This package consists of a small extension library of highly optimized graph cluster algorithms for the use in [PyTorch](http://pytorch.org/).
The package consists of the following clustering algorithms:
* **[Graclus](#graclus)** from Dhillon *et al.*: [Weighted Graph Cuts without Eigenvectors: A Multilevel Approach](http://www.cs.utexas.edu/users/inderjit/public_papers/multilevel_pami.pdf) (PAMI 2007)
* **[Voxel Grid Pooling](#voxelgrid)** from, *e.g.*, Simonovsky and Komodakis: [Dynamic Edge-Conditioned Filters in Convolutional Neural Networks on Graphs](https://arxiv.org/abs/1704.02901) (CVPR 2017)

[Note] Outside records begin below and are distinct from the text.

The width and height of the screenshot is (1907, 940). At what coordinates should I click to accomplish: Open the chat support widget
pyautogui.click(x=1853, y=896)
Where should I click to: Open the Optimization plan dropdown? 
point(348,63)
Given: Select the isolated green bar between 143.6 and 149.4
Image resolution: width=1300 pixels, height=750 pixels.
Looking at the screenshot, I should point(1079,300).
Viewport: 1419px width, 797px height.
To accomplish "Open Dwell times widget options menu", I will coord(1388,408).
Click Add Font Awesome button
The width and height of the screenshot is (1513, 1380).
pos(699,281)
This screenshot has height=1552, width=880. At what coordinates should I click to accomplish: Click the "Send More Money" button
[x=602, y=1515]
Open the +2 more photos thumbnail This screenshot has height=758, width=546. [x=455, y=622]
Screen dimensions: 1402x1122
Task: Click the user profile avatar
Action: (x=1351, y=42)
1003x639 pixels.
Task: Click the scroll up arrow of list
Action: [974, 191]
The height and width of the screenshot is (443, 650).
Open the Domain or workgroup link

* **[Iterative Farthest Point Sampling](#farthestpointsampling)** from, *e.g.* Qi *et al.*: [PointNet++: Deep Hierarchical Feature Learning on Point Sets in a Metric Space](https://arxiv.org/abs/1706.02413) (NIPS 2017)
* **[k-NN](#knn-graph)** and **[Radius](#radius-graph)** graph generation
* Clustering based on **[Nearest](#nearest)** points
* **[Random Walk Sampling](#randomwalk-sampling)** from, *e.g.*, Grover and Leskovec: [node2vec: Scalable Feature Learning for Networks](https://arxiv.org/abs/1607.00653) (KDD 2016)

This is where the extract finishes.